I am trying to show the following markov chain is aperiodic (it could very well not be)

$S = \mathbb{Z}$ and $h : S \rightarrow (0,1)$ with $h(i)>0 \space \forall i \in S$ and $\sum_{i \in S}h(i) = 1$
the probabilities on $S$ given by $p_{ij} = (1/4)min(1,h(j)/h(i))$ if $|i-j| \leq 2$ and $i \neq j$, and $p_{ii} = 1-p_{i,i-2}-p_{i,i-1}-p_{i,i+1}-p_{i,i+2}$, and $p_{ij} = 0$ otherwise.
($p_{ij}$ is defined as the probability to go from state $i$ to state $j$)

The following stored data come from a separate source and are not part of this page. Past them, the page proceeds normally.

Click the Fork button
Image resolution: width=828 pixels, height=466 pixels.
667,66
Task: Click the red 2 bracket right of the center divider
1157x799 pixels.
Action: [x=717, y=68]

Now I have some reason to think this chain is aperiodic, this is my work so far:

Assume $h(i)=h(j) \space \forall i,j \in S$, given $\sum_{i\in S} h(i) =1$
$h(i) = h(j) = \lim_{n \to \infty} (1/n)\sum_{i \in S}h(i) = 0$ with $n$ being the number of elements composing S.
Therefore $h(i) = h(j) = 0\space \forall i,j \in S$ implying $\sum_{i \in S}h(i) = 0$ a contradiction, showing $h(i) \neq h(j)$ for some $i,j$.

Now what this shows is that for some states in the chain, $p_{ii} \neq 0$ meaning that state is aperiodic. I hope however the whole chain is. Fow now I have the impression that I would have some 100 consecutive states with probability 1/10000 each, making my chain periodic, or is that possibility somehow not possible (pardon my wording)?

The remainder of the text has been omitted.